(What needs to be done): In the forum thread below, reproduce the passage starting at the words "## Jack Dammit" and ending after "a publisher, though.", swapping "trade route" for "traditional route".

(Selected text):
# Pre-submission editing



## luckyscars (Mar 30, 2019)

I have almost a collection's worth of short stories I have written this year, which I have been in the process of submitting to various places. Only rejections so far and I'm not fazed, but I am starting to consider the possibility of outsourcing editing to try to make the stories more polished.

Not totally comfortable with the idea of spending money on something I could, theoretically, do myself, but editing is not my strong suit. I have minor dyslexia. Not to the point of my work being incoherent, but to the point it means I often find myself missing SPAG details during editing even if I try very hard. 

Of course I don't know if that's causing the rejections, it may well not be anything to do with editing, but it would be nice not to have to spend countless hours scrutinizing and still be unsure if my work is free of nitpick problems. I also have a tendancy to overwrite descriptions, which I have got better about catching, but in the context of several thousand words I am sure is still not quite where it's at and would like some of that red pen. I also really hate editing! More than anything I think just having a neutral-but-qualified set of nitpicky eyes on my work would help polish. All the people i know who might do this for me are either not neutral or not qualified.

Anybody else who pursues traditional submission-based publishing looked into this kind of thing? If so, did it help with getting the nod? Any good sources for freelance editors who are reasonably priced? I'm thinking somebody with some experience (though not necessarily heaps) and a MFA or something would probably be sufficient.


----------



## moderan (Mar 31, 2019)

How much you wanna pay? I have sources.


----------



## Jack Dammit (Mar 31, 2019)

Redacted


----------



## Aquilo (Apr 16, 2019)

No, you don't need to pay for a freelance editor if you're going the trade route. If it's a good collection, a few minor issues on grammar, syntax, or punctuation won't get you rejected. I will say it is harder to sell an anthology with a publisher, though. 

If you do feel you have no other option but to get a freelance copy/proof reader (as you're saying you don't want a content editor), and you keep getting multiple rejections, then there are questions to ask to help see how professional they are. E.g., Do they know about protected speech? What dictionary/style manual do they use? Are they a specialist in your genre? If they don't know about the first, then I'd walk away. But my feeling is you'd need a content editor, not copy.

(Dataset):
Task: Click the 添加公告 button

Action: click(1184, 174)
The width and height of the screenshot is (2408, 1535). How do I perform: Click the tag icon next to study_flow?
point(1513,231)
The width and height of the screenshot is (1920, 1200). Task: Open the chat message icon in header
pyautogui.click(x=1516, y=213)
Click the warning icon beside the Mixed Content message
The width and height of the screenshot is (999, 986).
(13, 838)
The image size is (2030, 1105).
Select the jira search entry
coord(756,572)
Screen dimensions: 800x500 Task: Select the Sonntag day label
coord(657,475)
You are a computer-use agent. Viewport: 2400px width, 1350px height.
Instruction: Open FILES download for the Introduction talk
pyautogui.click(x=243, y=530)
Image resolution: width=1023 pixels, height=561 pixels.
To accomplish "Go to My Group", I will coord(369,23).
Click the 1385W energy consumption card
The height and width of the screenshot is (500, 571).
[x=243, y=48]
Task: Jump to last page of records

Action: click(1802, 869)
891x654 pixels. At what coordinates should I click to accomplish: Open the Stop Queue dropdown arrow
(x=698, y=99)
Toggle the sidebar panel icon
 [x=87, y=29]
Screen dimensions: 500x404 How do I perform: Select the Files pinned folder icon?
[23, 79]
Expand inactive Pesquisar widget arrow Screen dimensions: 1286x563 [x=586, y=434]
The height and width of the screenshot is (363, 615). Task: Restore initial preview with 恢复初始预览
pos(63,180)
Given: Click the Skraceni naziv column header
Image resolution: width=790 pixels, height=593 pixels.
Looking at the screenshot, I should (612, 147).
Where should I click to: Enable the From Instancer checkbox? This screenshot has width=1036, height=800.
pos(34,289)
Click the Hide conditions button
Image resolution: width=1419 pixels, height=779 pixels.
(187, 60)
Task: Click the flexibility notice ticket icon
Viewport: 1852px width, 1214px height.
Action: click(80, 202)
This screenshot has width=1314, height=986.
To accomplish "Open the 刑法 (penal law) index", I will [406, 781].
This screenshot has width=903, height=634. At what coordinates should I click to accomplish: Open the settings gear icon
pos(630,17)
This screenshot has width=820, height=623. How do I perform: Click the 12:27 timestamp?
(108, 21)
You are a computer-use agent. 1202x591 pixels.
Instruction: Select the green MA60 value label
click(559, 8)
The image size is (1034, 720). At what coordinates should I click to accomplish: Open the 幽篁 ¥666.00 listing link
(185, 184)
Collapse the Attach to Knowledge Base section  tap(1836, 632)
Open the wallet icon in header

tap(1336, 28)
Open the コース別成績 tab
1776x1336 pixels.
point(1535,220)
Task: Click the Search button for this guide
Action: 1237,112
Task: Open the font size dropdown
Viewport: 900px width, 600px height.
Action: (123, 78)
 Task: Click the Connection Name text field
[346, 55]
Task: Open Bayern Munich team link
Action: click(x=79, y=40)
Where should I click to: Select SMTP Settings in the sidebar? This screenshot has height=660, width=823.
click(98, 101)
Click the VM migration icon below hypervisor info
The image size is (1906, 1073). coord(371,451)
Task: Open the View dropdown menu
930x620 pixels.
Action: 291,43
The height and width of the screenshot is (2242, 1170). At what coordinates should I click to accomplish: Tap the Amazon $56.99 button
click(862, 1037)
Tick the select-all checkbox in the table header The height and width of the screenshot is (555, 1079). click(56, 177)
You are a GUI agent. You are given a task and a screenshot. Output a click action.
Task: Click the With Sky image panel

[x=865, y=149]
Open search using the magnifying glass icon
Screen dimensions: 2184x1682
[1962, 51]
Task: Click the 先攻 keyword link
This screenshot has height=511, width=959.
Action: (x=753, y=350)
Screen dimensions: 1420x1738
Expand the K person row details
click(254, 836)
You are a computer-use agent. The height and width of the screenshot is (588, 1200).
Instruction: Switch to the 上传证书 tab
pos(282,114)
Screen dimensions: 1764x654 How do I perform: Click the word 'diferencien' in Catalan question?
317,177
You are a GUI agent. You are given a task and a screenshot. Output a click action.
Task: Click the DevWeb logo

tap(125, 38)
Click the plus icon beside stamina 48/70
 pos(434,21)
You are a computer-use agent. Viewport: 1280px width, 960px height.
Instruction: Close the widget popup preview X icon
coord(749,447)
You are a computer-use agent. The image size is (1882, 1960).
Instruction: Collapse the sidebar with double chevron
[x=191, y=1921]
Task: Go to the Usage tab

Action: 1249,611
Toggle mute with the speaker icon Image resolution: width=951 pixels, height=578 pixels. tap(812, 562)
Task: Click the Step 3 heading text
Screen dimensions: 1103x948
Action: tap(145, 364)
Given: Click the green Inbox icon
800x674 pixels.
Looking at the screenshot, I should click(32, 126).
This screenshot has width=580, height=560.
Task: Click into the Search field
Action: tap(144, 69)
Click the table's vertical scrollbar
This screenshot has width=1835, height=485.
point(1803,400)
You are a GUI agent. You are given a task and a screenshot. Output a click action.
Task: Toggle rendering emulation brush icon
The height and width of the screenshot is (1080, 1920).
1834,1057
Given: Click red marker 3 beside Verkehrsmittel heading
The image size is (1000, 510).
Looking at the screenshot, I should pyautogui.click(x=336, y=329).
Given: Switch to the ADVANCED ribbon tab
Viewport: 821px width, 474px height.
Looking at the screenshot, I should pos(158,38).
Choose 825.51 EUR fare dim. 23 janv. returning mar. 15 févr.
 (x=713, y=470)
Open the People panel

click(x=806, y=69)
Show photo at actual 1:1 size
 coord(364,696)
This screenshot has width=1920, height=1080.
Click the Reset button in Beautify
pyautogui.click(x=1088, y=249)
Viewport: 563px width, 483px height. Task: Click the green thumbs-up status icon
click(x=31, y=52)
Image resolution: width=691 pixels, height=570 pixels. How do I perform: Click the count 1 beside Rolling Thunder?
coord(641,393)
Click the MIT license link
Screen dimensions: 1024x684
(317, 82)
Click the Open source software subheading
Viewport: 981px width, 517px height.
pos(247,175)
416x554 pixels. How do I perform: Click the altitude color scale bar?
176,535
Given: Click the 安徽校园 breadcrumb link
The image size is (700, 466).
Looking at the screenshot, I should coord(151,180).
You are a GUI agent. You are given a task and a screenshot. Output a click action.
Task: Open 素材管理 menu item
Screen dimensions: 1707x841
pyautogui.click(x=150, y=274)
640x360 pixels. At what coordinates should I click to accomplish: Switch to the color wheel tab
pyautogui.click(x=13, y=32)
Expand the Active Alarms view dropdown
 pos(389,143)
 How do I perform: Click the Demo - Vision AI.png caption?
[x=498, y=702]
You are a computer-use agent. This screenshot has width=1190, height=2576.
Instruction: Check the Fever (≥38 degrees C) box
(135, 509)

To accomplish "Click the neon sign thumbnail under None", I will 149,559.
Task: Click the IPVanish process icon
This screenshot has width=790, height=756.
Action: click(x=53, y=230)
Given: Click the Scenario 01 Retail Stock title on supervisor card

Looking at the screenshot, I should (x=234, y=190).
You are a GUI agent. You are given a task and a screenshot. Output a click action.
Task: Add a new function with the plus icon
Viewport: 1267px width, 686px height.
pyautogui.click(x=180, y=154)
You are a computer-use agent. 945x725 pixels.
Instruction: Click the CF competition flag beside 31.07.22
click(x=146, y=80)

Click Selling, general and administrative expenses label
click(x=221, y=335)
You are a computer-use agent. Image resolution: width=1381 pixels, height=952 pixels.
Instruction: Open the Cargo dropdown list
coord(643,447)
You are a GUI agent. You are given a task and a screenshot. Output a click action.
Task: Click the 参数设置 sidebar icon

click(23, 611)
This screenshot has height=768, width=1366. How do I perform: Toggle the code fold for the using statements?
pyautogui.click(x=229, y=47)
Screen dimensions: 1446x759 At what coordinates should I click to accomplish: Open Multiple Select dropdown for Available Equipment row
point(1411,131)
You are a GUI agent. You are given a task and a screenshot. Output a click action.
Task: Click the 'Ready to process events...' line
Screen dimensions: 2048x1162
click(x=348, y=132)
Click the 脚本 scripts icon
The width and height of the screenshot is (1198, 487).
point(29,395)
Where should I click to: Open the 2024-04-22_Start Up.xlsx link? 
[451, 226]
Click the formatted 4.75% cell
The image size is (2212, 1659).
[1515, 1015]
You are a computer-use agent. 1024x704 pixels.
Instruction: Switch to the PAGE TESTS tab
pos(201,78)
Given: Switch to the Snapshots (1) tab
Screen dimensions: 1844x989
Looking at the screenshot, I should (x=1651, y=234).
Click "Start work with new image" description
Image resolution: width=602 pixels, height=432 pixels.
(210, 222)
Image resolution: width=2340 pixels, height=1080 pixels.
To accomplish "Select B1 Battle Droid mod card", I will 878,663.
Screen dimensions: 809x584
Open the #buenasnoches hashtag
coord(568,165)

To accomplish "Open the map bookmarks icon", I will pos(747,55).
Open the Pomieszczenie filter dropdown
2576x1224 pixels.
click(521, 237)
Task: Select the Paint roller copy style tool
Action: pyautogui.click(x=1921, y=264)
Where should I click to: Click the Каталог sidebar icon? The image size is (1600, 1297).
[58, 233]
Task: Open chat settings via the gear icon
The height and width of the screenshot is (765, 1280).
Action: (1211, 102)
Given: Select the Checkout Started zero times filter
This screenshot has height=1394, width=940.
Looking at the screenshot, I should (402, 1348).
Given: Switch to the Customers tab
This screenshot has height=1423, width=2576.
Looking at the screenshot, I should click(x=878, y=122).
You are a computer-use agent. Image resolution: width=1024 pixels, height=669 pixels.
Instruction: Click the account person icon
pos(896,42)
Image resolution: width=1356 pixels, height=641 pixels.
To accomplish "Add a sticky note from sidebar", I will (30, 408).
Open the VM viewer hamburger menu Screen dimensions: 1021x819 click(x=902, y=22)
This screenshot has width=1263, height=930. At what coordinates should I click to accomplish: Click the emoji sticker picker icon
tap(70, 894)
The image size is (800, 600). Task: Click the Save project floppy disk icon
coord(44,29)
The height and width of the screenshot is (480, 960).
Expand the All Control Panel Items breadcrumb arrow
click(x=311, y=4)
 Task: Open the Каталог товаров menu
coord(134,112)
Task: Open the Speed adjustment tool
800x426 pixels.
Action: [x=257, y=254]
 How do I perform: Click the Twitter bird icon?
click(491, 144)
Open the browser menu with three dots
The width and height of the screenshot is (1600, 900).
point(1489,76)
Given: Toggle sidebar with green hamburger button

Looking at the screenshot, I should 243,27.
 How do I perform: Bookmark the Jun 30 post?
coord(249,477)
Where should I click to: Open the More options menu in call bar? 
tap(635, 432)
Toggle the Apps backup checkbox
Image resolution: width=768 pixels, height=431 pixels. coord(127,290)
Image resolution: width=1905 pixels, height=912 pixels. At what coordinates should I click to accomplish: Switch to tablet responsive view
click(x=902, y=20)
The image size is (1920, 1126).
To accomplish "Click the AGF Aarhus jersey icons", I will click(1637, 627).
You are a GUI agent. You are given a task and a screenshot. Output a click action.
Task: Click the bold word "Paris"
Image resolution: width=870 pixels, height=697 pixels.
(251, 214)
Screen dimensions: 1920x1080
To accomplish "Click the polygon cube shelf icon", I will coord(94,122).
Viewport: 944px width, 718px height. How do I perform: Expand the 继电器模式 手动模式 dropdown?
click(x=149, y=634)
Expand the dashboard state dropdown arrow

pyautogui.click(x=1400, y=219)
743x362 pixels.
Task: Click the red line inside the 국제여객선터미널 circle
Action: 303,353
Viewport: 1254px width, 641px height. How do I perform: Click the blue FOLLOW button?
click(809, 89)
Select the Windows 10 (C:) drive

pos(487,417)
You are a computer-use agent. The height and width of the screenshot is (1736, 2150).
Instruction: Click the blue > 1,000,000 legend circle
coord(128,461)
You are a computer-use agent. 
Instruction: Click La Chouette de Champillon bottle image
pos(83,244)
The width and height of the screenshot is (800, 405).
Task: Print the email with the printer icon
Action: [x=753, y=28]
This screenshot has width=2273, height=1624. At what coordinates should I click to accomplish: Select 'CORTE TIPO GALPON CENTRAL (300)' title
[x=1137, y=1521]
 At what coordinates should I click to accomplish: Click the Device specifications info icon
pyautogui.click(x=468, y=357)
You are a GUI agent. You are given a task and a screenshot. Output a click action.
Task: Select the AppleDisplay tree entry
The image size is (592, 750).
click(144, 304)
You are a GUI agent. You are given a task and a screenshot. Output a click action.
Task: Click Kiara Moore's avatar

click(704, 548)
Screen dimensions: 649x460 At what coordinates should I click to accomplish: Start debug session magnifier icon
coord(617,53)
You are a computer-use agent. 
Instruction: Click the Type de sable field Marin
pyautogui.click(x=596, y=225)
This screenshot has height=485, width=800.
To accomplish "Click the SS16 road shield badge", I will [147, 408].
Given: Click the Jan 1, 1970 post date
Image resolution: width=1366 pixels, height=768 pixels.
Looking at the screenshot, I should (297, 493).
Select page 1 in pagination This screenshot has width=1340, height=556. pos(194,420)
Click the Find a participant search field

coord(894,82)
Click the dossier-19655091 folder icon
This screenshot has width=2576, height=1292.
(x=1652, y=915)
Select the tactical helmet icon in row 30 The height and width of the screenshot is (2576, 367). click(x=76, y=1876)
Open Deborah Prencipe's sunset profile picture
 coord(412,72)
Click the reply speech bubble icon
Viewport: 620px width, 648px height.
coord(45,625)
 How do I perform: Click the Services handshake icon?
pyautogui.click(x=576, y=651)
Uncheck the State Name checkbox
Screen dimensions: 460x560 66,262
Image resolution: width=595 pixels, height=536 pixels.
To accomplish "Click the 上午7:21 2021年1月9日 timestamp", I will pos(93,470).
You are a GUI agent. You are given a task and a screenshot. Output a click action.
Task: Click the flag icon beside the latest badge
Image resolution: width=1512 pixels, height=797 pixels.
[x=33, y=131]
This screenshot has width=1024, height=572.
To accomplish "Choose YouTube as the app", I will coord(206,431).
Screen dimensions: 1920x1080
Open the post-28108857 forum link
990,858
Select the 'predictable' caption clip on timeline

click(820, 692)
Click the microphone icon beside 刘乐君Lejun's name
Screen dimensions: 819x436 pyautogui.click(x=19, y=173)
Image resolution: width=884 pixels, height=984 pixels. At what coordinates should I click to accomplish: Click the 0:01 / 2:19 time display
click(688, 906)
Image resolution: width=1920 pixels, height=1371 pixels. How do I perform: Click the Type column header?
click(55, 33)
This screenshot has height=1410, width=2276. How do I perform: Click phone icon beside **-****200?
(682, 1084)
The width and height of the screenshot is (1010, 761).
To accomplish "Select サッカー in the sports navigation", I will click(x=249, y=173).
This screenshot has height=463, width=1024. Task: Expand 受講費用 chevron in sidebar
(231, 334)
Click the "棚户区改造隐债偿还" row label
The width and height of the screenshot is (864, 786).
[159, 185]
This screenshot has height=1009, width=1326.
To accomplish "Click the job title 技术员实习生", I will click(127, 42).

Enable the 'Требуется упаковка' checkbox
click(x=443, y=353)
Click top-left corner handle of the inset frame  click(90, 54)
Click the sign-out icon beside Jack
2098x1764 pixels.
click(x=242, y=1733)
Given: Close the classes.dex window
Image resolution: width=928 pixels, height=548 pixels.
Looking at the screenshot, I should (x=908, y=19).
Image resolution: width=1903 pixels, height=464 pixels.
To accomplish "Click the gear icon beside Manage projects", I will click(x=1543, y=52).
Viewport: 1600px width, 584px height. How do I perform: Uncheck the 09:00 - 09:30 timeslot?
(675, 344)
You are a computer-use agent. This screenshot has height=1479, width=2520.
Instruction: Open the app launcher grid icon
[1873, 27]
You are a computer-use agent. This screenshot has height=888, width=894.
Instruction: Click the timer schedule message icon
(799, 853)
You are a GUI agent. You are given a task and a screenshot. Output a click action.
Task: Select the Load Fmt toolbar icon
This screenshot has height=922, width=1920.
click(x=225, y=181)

(Result of the exercise):
## Jack Dammit (Mar 31, 2019)

Redacted


----------



## Aquilo (Apr 16, 2019)

No, you don't need to pay for a freelance editor if you're going the traditional route. If it's a good collection, a few minor issues on grammar, syntax, or punctuation won't get you rejected. I will say it is harder to sell an anthology with a publisher, though.